O Código de Processo Civil prevê a obrigação de facultar certas garantias, a declaração da existência de direitos e circunstâncias jurídicas, a adoção de medidas cautelares e de qualquer outro tipo de proteção expressamente previsto na lei relativamente a este tipo de infrações.

O Código de Processo Penal regula igualmente os mecanismos e as vias de recurso que podem ser utilizados durante o processo penal. O Código Penal prevê especificamente a responsabilidade penal das pessoas coletivas (artigo 31.º-A e seguintes) e criminaliza vários delitos relacionados com empresas que podem envolver violações dos direitos humanos (por exemplo, crimes contra os direitos dos trabalhadores ou a saúde pública, crimes ambientais, financiamento do terrorismo, etc.).

No que se refere às medidas administrativas, a Lei n.º 39/2015, de 1 de outubro, sobre o procedimento administrativo comum das autoridades públicas, e a Lei 40/2015, de 1 de outubro, sobre o regime jurídico do setor público, enunciam regras gerais relativas aos processos disciplinares e à responsabilidade das administrações públicas. Estas regras são definidas em leis específicas sobre infrações cometidas por empresas (por exemplo, a Lei n.º 26/2007, de 23 de outubro, relativa à responsabilidade ambiental). Os recursos previstos na Lei n.º 29/1998, de 13 de julho, que rege o contencioso administrativo são aplicáveis na fase judicial.

No domínio do emprego, a Lei n.º 36/2011, de 10 de outubro, que rege o contencioso do trabalho, define o processo judicial aplicável aos casos em que um trabalhador ou sindicato se considere lesado nos seus direitos à liberdade de associação, à greve ou outros direitos fundamentais e liberdades públicas, incluindo a proibição do tratamento discriminatório e do assédio.

Por outro lado, o direito processual espanhol prevê vias de recurso, para obter uma indemnização se o comportamento de uma empresa tiver resultado numa violação dos direitos humanos. Assim, o artigo 116.º do Código de Processo Penal e o artigo 116.º do Código Penal estipulam que a pessoa penalmente responsável por uma infração é também civilmente responsável por quaisquer danos ou prejuízos dela resultantes. No caso de pessoas coletivas, a responsabilidade penal e civil é-lhes imputada nos termos estabelecidos, conjunta e solidariamente com as pessoas singulares que tenham sido condenadas pelos mesmos factos.

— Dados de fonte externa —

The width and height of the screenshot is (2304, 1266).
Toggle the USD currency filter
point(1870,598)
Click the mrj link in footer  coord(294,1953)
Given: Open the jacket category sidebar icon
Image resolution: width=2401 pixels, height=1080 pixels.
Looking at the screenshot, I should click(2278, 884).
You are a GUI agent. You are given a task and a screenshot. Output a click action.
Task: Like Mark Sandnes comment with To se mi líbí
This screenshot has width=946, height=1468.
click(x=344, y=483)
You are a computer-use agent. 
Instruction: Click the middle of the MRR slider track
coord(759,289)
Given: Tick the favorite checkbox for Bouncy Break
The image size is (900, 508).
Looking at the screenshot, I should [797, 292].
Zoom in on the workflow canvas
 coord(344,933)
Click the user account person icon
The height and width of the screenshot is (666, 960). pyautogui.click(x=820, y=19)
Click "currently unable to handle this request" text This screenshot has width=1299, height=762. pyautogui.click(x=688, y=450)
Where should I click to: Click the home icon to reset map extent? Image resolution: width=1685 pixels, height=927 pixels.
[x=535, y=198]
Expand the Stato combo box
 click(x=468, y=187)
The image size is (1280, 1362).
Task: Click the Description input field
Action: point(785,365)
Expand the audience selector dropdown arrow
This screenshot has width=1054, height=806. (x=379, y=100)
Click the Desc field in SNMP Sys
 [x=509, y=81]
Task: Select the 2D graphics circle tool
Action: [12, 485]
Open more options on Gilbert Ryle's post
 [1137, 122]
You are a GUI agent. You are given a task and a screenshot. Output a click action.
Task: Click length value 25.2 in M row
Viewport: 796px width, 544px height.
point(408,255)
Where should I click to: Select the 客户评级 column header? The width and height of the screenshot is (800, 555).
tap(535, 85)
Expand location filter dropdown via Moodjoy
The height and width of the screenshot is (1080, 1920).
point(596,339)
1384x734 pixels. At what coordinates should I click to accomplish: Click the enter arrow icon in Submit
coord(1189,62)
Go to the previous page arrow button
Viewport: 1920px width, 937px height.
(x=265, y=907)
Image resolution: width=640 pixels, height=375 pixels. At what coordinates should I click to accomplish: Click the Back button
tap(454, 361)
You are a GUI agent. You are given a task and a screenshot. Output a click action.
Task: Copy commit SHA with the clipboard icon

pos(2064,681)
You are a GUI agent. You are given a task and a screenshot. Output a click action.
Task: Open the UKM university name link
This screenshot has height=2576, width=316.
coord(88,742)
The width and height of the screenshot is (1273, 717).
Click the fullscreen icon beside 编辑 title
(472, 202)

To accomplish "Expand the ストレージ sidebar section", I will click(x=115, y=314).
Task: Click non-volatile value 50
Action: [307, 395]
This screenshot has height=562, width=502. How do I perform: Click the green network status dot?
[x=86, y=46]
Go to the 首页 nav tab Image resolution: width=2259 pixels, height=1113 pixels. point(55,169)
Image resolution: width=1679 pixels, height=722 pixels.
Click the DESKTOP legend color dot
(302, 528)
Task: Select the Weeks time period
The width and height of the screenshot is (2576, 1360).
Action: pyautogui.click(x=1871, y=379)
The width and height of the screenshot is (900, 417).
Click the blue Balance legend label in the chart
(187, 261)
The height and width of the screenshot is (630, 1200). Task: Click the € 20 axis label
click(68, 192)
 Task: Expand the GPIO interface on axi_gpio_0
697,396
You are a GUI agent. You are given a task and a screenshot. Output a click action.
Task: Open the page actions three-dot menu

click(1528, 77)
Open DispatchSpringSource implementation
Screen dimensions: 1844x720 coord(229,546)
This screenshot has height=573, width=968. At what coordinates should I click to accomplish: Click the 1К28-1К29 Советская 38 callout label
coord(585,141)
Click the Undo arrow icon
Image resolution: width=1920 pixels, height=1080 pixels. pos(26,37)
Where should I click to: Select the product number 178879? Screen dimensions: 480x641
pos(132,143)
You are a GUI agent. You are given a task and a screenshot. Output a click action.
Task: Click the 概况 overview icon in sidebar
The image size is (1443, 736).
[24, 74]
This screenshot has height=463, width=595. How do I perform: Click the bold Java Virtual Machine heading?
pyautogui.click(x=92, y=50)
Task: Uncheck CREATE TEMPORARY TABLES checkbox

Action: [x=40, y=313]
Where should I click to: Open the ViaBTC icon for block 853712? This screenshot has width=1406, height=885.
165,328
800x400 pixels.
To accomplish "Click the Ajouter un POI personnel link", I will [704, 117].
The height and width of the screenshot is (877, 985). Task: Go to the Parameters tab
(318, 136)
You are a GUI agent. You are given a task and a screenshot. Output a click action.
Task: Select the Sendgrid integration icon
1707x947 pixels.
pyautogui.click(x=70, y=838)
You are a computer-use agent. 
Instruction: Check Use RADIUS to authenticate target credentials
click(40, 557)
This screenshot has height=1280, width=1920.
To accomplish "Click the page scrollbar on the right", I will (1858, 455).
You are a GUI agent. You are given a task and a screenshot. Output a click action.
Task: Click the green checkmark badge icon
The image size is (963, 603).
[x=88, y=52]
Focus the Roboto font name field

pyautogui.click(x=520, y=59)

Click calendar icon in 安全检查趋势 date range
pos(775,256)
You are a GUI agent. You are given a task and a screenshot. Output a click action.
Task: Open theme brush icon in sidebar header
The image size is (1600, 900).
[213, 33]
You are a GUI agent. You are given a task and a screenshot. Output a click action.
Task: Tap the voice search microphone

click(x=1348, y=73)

2. Existem normas especiais aplicáveis às violações graves dos direitos humanos? Essas normas são aplicáveis aos crimes ambientais ou à exploração laboral grave?

Sim. O Código Penal espanhol criminaliza as violações dos direitos humanos que constituam um delito.

Em termos ambientais, o Código Penal inclui uma secção consagrada aos «crimes relacionados com o ordenamento do território e o urbanismo, a proteção do património histórico e o meio ambiente». Esta secção criminaliza vários comportamentos: a realização de obras em zonas verdes ou de interesse ecológico reconhecido (artigo 319.º), a emissão e transferência de resíduos, as descargas, o ruído, a extração, etc. que possam causar danos substanciais à qualidade do ar, do solo ou da água, ou a animais ou plantas (artigo 325.º e seguintes). Tais comportamentos são puníveis com pena de prisão, multa e proibição do exercício de uma profissão ou comércio. O Código Penal confere igualmente aos juízes ou aos tribunais o poder de ordenar ao autor do delito que tome as medidas necessárias para restabelecer o equilíbrio ecológico, bem como quaisquer outras medidas cautelares necessárias à preservação dos bens protegidos ao abrigo do referido título (artigo 339.º).

Os crimes contra os trabalhadores são tratados no título XV do livro II do Código Penal (artigos 311.º a 318.º do Código Penal). É punível, com multa e pena de prisão, a imposição de condições de trabalho ou de segurança social que lesem, suprimam ou restrinjam os direitos que assistem aos trabalhadores ao abrigo de disposições legais, de convenções coletivas ou de contratos individuais (artigo 311.º); o emprego simultâneo de vários trabalhadores sem ter notificado a sua inscrição na segurança social ou, consoante o caso, sem uma autorização de trabalho correspondente (artigo 311.º), a contratação de cidadãos estrangeiros ou de menores que não disponham de uma autorização de trabalho (artigo 311.º-A); o tráfico ilegal de mão-de-obra, o recrutamento de pessoas em condições enganosas ou falsas (artigo 312.º); o dolo para favorecer a emigração de uma pessoa através de um contrato de trabalho fictício (artigo 313.º); a discriminação grave no emprego, público ou privado, contra qualquer pessoa devido à sua ideologia, religião ou crença, pertença a uma etnia, raça ou nação, sexo, orientação sexual, situação familiar, doença ou deficiência, qualidade de representante legal ou sindical dos trabalhadores, parentesco com outros trabalhadores da empresa ou utilização de qualquer das línguas oficiais do Estado espanhol (artigo 314.º); a limitação do exercício da liberdade sindical ou do direito à greve (artigo 315.º); a violação das regras de prevenção de riscos profissionais que ponha seriamente em perigo a vida, a saúde ou a integridade física dos trabalhadores (artigo 316.º).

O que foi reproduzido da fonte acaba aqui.